| Record extracts |
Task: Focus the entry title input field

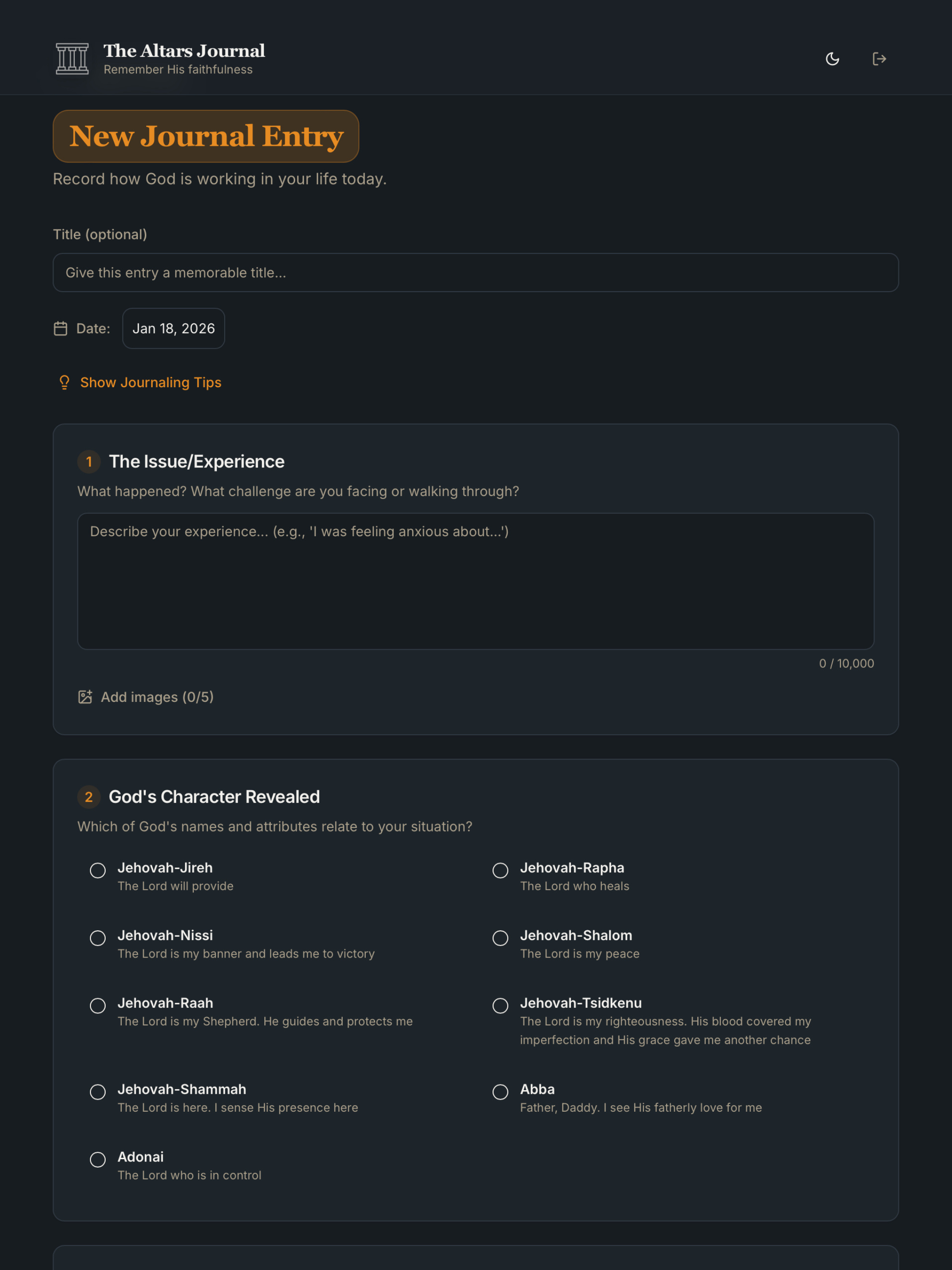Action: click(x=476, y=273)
---
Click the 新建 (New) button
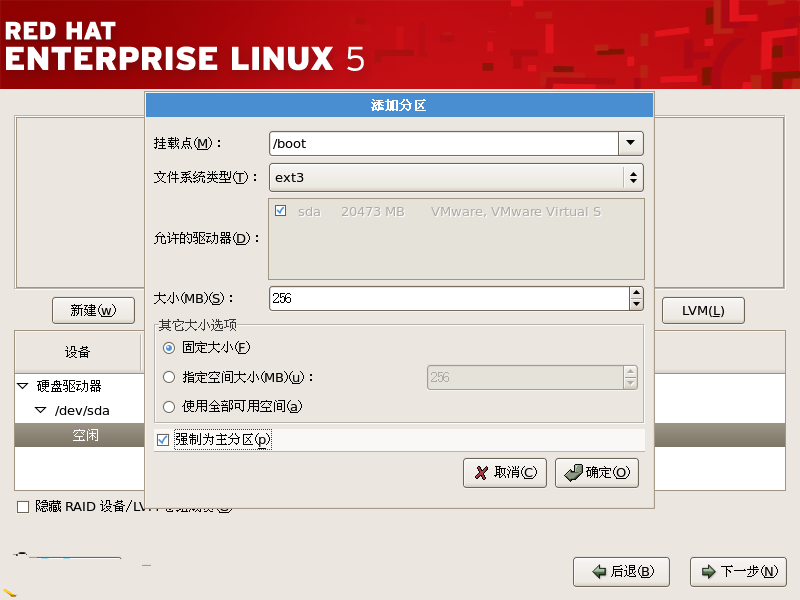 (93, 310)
==
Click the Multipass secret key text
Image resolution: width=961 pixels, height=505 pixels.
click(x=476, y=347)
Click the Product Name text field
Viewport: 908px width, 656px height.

| What to produce |
Look back at the entries above. Retype the line with "Click the Product Name text field", the line with "Viewport: 908px width, 656px height.", and all lines in between.

| Result for this task |
Click the Product Name text field
Viewport: 908px width, 656px height.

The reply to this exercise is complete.